I always try to strive for perfection. I also want to be as creative as possible and come up with new things. There are a lot of goals and things I look forward to doing and I can’t really describe it; it’s more like things that want to come out.

Yeah, I understand. So can you take us through some of your paintings?

Let’s see. Let’s start with this one.

Yeah, this was one of the ones I wanted to ask you about. Where did this guy come from?

This guy just ended up being in a photograph that I took.

Was it a real man or was it a mural?

It was a real man. I zoomed in and just found him in the corner. That’s how I find most of my things and a lot of my pictures. I take a picture of one thing and just look through it and find random things.

And what’s the longest time you’ve spent looking at one picture?

I can go for hours. I look at one thing and put it aside and then move on. So this is done in Chinatown. My thoughts with this painting were to capture the roughness of the suburbs and then have the glamour or the inner city life in the background.

Where is this bridge from?

That bridge… I’m actually not sure where it’s from. It was on my computer and it crashed. I have it saved on a memory stick but it didn’t say where it was from. It’s not from here – it might be from Australia, actually!

Cool. What else do you have?

This is the most recent one. I was trying to do a series or whatever you call it. This one came out with the season; fall.

Yeah, this one and the other ones that I’ve seen are very different from the first one that you just showed us.

Yes, they are. These ones were made in the spring or the summer and this one was made for my girlfriend.

Is this her in the picture?

No, it’s not. The same with this girl; I found her in a picture and it’s sort of representing this girl walking alone. You can say that it’s a sad picture because she’s walking alone and it’s raining, but in another way, it could be a happy picture where she’s leaving something behind and walking towards something new. I like the mouth and you can see it as if she’s scared or nervous and at the same time, she’s looking back and it seems like she’s smiling a bit.

[Next], these two came out from personal thoughts. It must have been around August when it was super warm and I was walking around downtown when I came up with these. I thought that it would be so nice to just go swim in the ocean so this image just got stuck in my head.

Is that you pointing?

Yeah!

Where are you pointing off to?

I was pointing to the ocean and just having that feeling of wanting to dive into somewhere.
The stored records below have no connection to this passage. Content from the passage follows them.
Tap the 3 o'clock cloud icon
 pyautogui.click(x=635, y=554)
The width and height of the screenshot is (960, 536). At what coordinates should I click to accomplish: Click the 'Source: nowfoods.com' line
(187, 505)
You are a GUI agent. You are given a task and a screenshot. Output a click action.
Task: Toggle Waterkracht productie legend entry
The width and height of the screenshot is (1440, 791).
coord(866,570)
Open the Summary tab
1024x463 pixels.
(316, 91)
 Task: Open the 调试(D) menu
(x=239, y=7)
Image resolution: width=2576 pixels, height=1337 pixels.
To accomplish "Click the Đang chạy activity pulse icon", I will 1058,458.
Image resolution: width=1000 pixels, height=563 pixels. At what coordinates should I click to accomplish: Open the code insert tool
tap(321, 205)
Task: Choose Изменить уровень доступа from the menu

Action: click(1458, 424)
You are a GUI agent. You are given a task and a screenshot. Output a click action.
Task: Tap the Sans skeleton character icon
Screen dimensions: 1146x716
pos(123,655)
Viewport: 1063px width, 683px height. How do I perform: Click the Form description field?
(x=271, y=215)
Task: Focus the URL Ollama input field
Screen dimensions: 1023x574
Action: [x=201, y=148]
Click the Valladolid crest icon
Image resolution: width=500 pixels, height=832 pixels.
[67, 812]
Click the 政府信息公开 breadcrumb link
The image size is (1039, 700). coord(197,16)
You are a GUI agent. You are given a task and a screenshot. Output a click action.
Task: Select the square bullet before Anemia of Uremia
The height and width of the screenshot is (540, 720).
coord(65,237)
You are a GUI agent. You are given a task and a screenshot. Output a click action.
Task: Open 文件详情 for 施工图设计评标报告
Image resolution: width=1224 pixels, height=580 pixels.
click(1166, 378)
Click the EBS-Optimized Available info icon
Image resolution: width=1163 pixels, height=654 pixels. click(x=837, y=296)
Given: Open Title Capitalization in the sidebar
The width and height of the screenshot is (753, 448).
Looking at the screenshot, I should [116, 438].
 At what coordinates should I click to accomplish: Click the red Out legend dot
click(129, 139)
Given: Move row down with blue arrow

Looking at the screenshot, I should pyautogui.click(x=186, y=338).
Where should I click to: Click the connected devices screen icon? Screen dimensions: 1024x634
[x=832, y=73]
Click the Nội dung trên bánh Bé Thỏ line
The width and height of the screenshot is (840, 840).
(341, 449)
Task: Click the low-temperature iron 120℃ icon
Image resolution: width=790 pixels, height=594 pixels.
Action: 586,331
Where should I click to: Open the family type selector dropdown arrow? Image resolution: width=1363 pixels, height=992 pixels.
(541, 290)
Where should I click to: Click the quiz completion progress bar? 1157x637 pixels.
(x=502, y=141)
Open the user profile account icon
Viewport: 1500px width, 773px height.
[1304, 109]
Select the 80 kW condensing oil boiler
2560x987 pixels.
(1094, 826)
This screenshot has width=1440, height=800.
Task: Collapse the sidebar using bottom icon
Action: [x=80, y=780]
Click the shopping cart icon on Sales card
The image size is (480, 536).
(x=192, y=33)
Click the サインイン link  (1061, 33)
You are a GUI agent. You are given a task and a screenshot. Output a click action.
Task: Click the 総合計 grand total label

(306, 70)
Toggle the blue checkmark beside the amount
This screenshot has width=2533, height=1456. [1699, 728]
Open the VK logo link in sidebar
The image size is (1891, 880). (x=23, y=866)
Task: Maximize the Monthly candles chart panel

That’s how I get the images in my head: they are stupid, simple thoughts, but I would know that I wanted it painted down.

And the last one?

The last one is actually from here.

This store?

Yeah. I go here quite a lot and it’s always nice to do something personal. I like how [the owner] has a lot of pink in the store and I thought it would be a nice colour combination.

You know what I’ve actually noticed? The pictures, you told us, were taken using a crappy camera and then blown up. The pictures aren’t of great quality, but when you paint on top of them, it’s almost as if the pictures themselves are painted as well. So it really matches what you’re doing.

Yeah! That’s sort of what I’m aiming for as well.

What is HYPE?

Good question! I would say HYPE for me is something new and upcoming and just extremely good.